But that could soon change.
Black holes are deep wells in the fabric of space-time that eternally trap anything that dares too close, and supermassive black holes have the deepest wells of all. These hollows are generated by extremely dense objects thousands to billions of times more massive than our sun.
Not even light can escape black holes, which means they're invisible to any of the instruments astrophysicists currently use. Although they don't emit light, black holes will, under the right conditions, emit large amounts of gravitational waves — ripples in spacetime that propagate through the universe like ripples across a pond's surface.
And although no one has ever detected a gravitational wave, there are a handful of instruments around the world waiting to catch one.
Game-changing gravitational waves
This illustration shows two spiral galaxies - each with supermassive black holes at their center - as they are about to collide.
Albert Einstein first predicted the existence of gravitational waves in 1916. According to his theory of general relativity, black holes will emit these waves when they accelerate to high speeds, which happens when two black holes encounter one another in the universe.
As two galaxies collide, for example, the supermassive black holes at their centers will also collide. But first, they enter into a deadly cosmic dance where the smaller black hole spirals into the larger black hole, moving increasingly faster as it inches toward it's inevitable doom. As it accelerates, it emits gravitational waves.
Astrophysicists are out to observe these waves generated by two merging black holes with instruments like the Laser Interferometer Gravitational-Wave Observatory.
"The detection of gravitational waves would be a game changer for astronomers in the field," Clifford Will, a distinguished profess of physics at the University of Florida who studied under famed astrophysicist Kip Thorne told Business Insider. "We would be able to test aspects of general relativity that have not been tested."
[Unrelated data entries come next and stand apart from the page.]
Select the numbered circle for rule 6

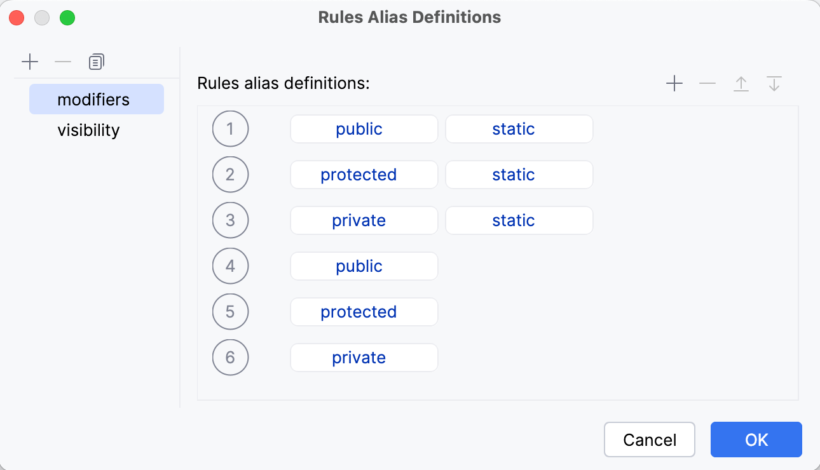click(x=230, y=357)
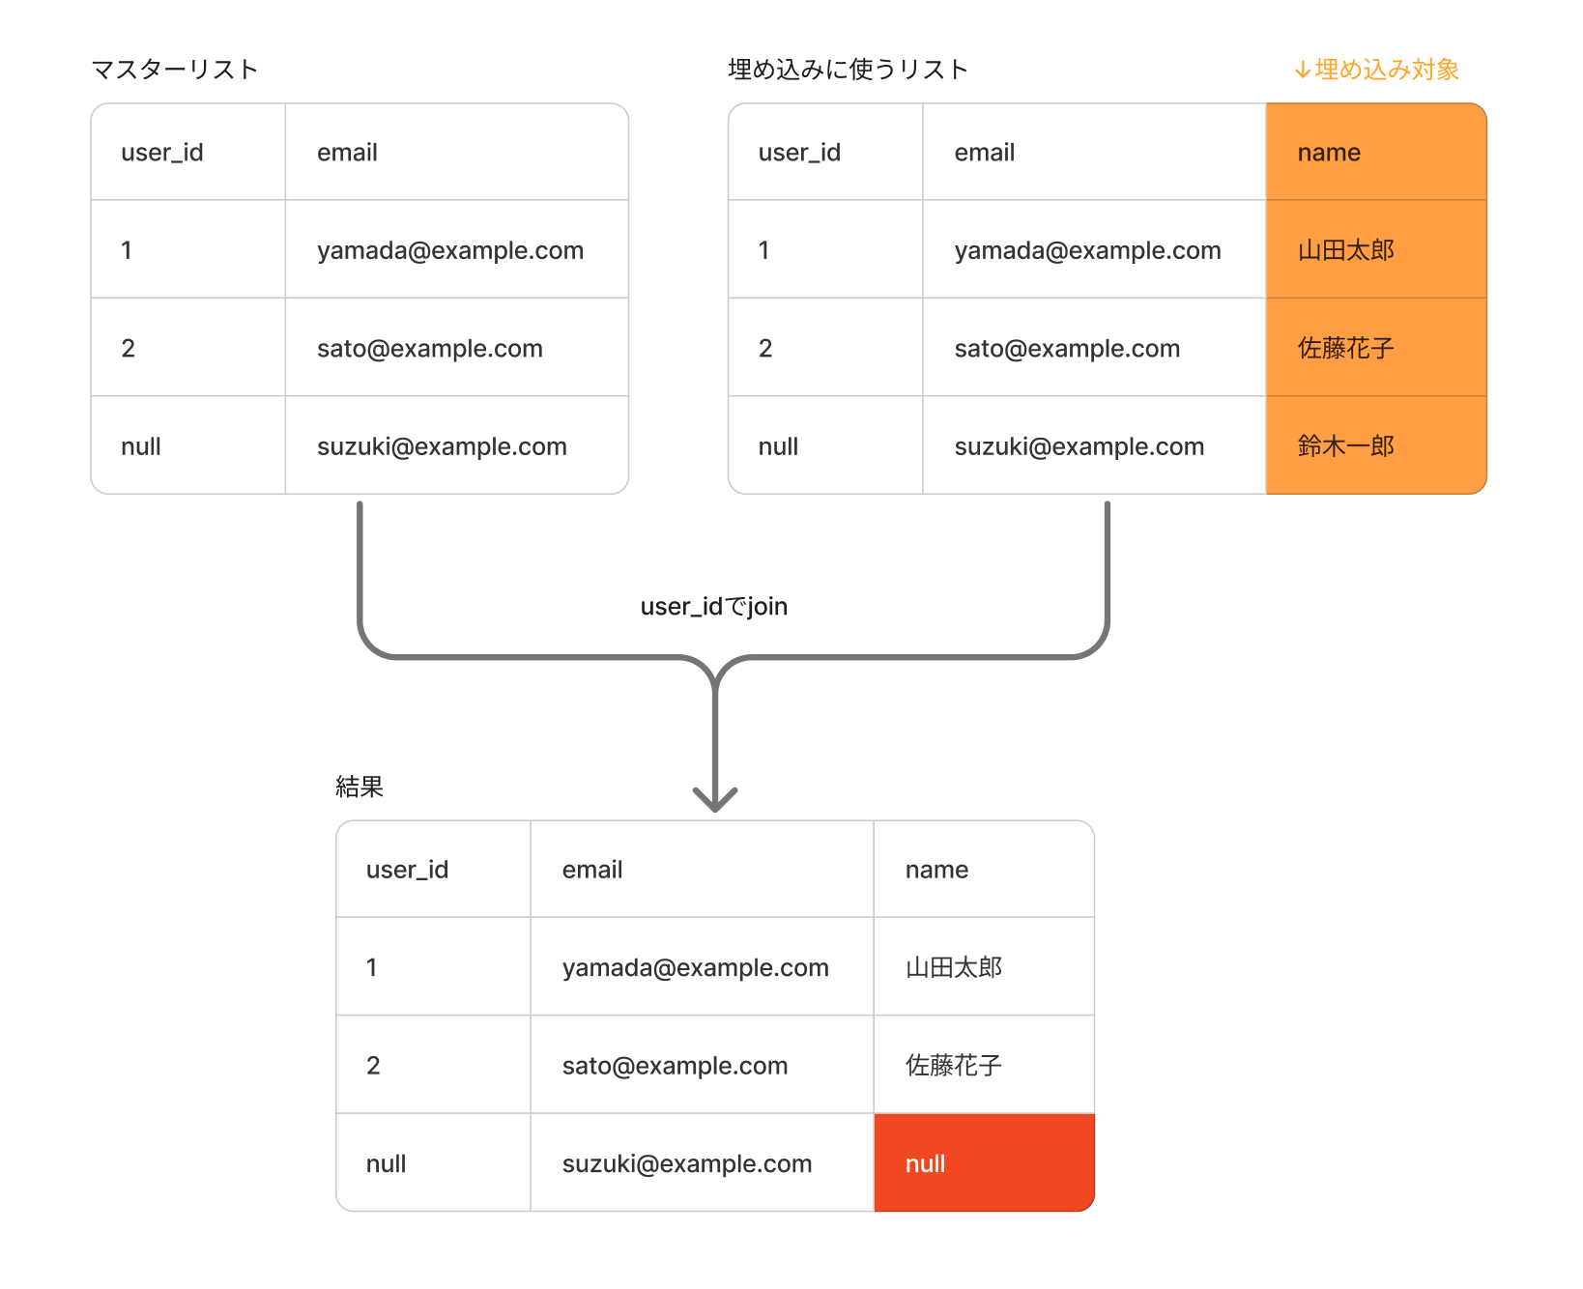This screenshot has height=1289, width=1583.
Task: Click the user_idでjoin label
Action: pyautogui.click(x=713, y=607)
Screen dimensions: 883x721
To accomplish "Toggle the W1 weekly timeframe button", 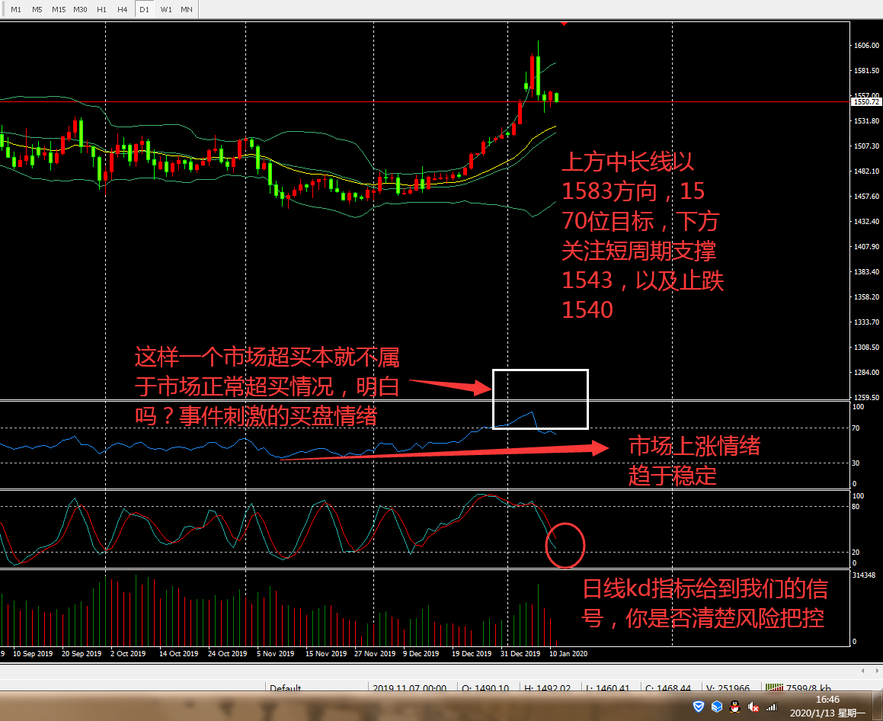I will pos(165,9).
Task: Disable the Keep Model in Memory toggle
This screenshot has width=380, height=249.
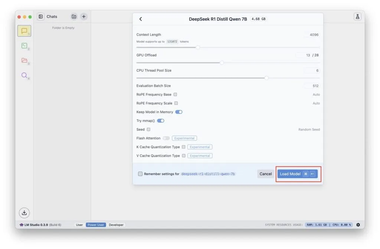Action: (x=178, y=112)
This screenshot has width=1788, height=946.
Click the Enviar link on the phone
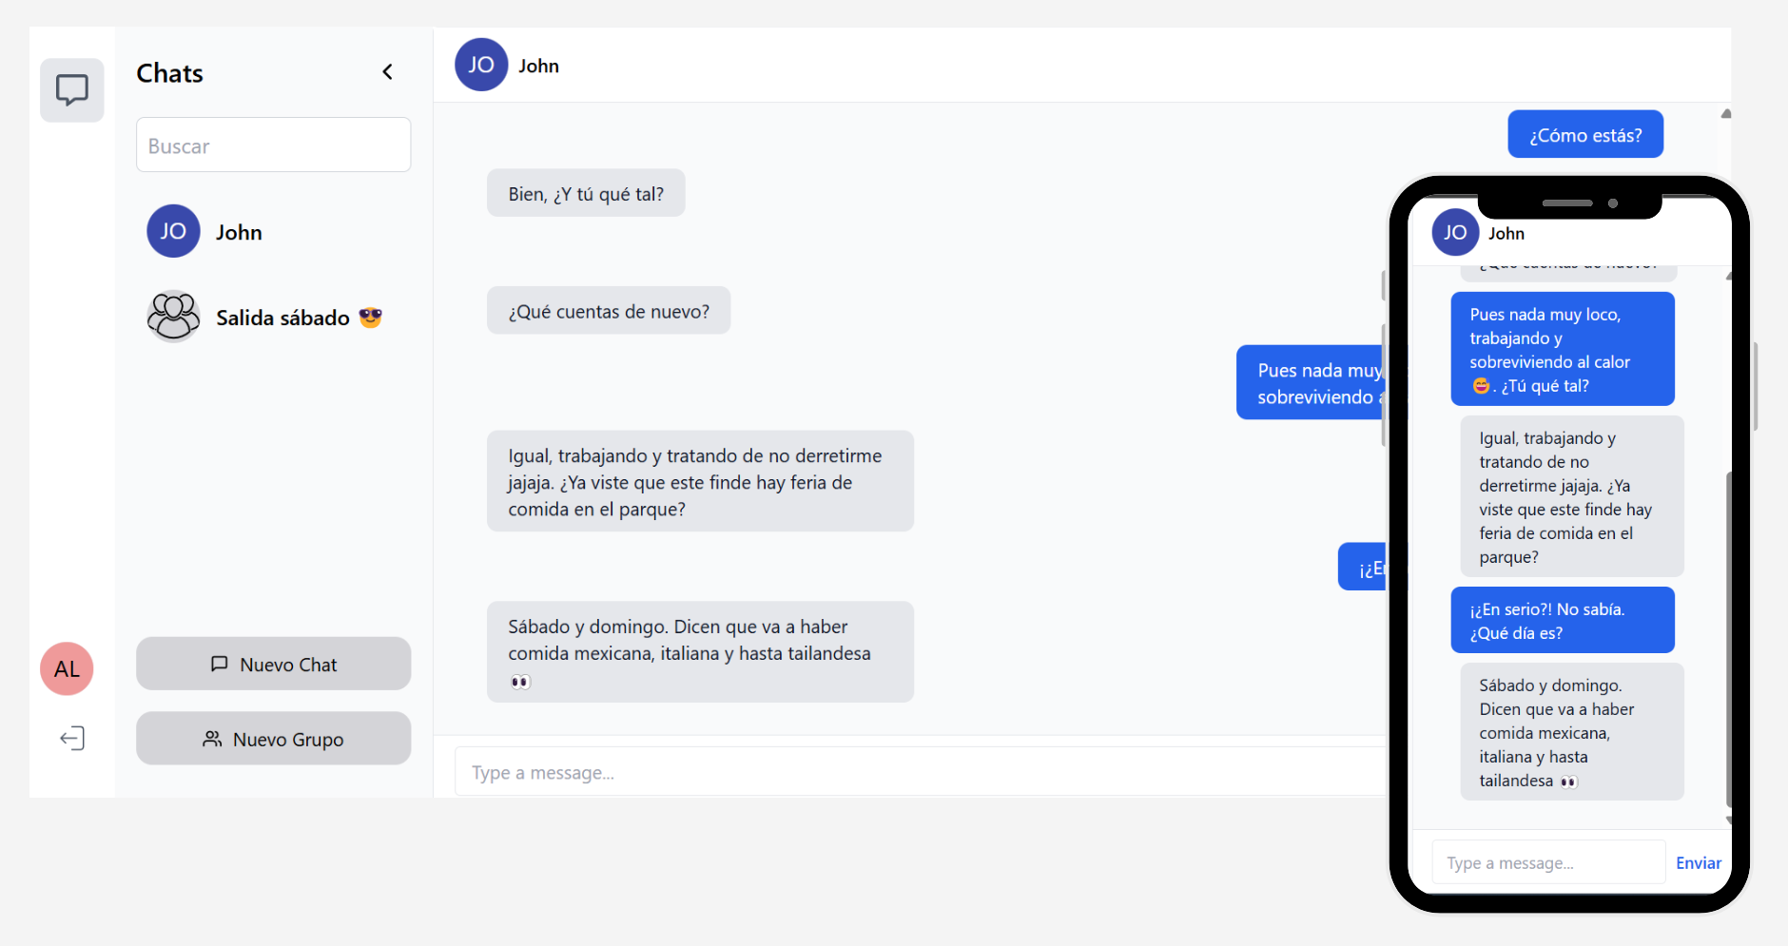(x=1700, y=862)
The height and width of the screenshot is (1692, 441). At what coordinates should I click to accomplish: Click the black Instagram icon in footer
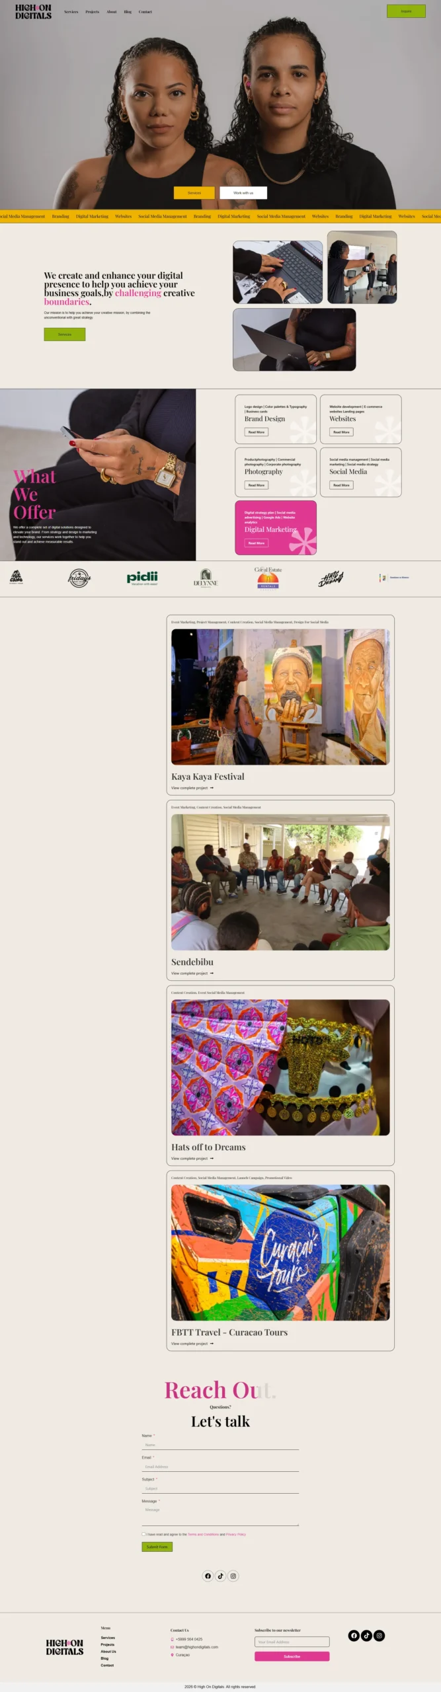[379, 1636]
Because these waves have never been detected, astrophysicists are still trying to figure out how to find them. To do this, they build computer simulations to predict what kinds of gravitational waves a black hole merger will produce.
Learn by listening
In the simulation below, made by Steve Drasco at California Polytechnic State University (also known as Cal Poly), a black hole gets consumed by a supermassive black hole about 30,000 times as heavy.
You'll want to turn up the volume.
What you're seeing and hearing are two different things.
The black lines you're seeing are the orbits of the tiny black hole traced out as it falls into the supermassive black hole. What you're hearing are gravitational waves.
"The motion makes gravitational waves, and you are hearing the waves," Drasco wrote in a blog post describing his work.
Of course, there is no real sound in space, so if you somehow managed to encounter this rare cataclysmic event, you would not likely hear anything. However, what Drasco has done will help astrophysicists track down these illusive waves.
Just a little fine tuning
Gravitational waves are similar to radio waves in that both have specific frequencies. On the radio, for example, the number corresponding to the station you're listening to represents the frequency at which that station transmits.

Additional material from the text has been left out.